(Beginning of PROVIDED DATA)

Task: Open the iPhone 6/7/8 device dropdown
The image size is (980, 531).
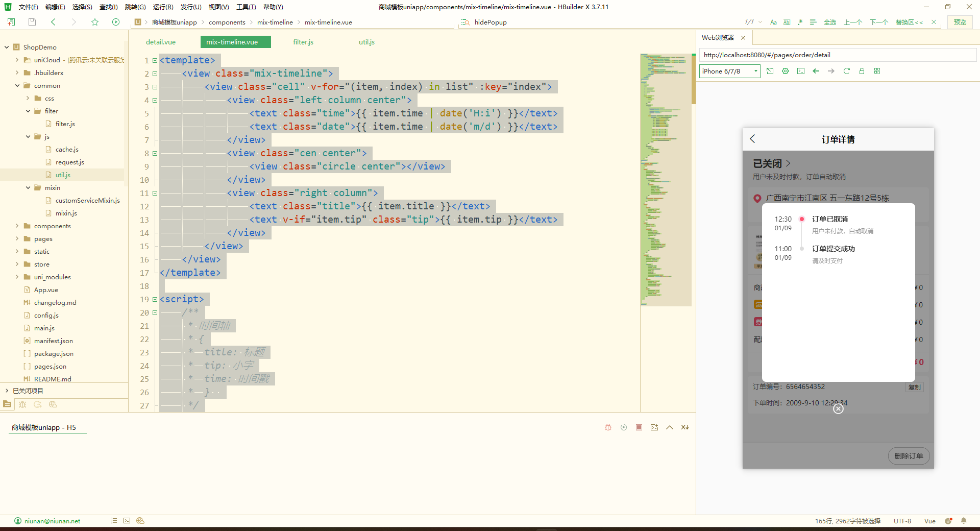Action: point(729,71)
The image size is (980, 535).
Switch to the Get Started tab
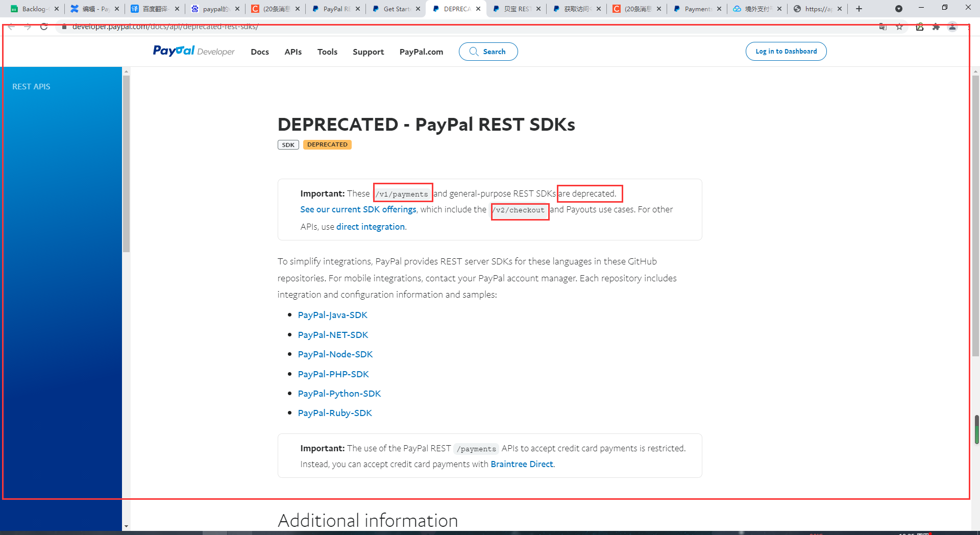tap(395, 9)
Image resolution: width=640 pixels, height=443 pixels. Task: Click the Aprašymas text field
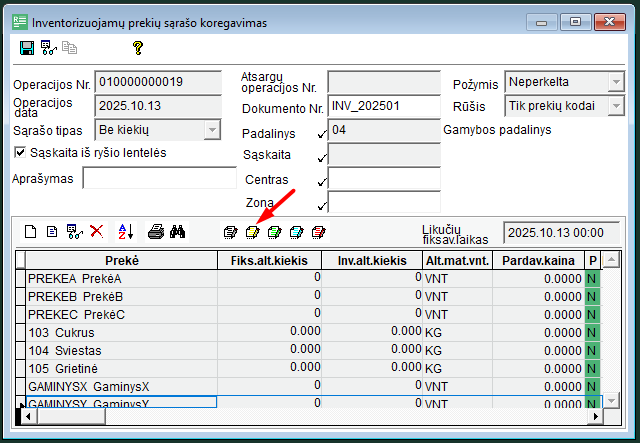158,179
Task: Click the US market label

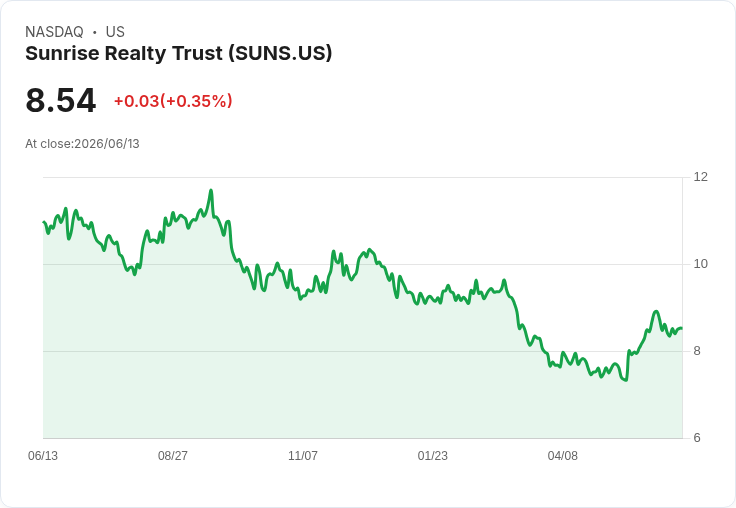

(End of PROVIDED DATA)

> _EXERCISE_:
Each record above must be retyped exactly, minus its pictures.

> _ANSWER TO THE PROBLEM_:
Task: Open the iPhone 6/7/8 device dropdown
The image size is (980, 531).
Action: point(729,71)
The image size is (980, 535).
Switch to the Get Started tab
tap(395, 9)
Image resolution: width=640 pixels, height=443 pixels. Task: Click the Aprašymas text field
158,179
Task: Click the US market label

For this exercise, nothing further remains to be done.